Stromal Healing Following Explantation of an ICR (Intrastromal Corneal Ring) From a Nonfunctional Human Eye

Author Affiliations

From the Anheuser-Busch Eye Institute, the Department of Ophthalmology (Drs Quantock, Kincaid, and Schanzlin), and the Department of Pathology (Dr Kincaid), St Louis (Mo) University School of Medicine. The authors attest that they have no commercial or proprietary interest in KeraVision, Inc, Fremont, Calif, or in the research and materials presented in this article. Dr Schanzlin is a paid consultant for KeraVision, Inc.

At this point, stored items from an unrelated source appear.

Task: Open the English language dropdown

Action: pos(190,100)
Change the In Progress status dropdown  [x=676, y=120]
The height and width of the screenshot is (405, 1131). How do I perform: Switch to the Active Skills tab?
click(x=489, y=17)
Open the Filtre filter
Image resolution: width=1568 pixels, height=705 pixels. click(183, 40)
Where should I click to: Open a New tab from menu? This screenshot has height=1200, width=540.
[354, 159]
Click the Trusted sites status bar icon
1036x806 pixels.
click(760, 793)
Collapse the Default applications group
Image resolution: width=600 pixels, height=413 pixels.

Arch Ophthalmol. 1995;113(2):208-209. doi:10.1001/archopht.1995.01100020092036

We examined the cornea of the nonfunctional left eye of a 46-year-old man, which was enucleated 8 months following explantation of an ICR (Intrastromal Corneal Ring). Corneal haze was confined to the midstroma, in the region of the tissue from which the ICR had been removed. Stromal tissue in this area was subtly compressed and irregular. Electron microscopy in conjunction with cuprolinic blue staining demonstrated an unremarkable proteoglycan population and several areas of slight collagen disruption at midstromal depth at the site of the previously implanted ICR. We conclude that disruptions of the corneal stroma that remain 8 months following explantation of an ICR are minimal.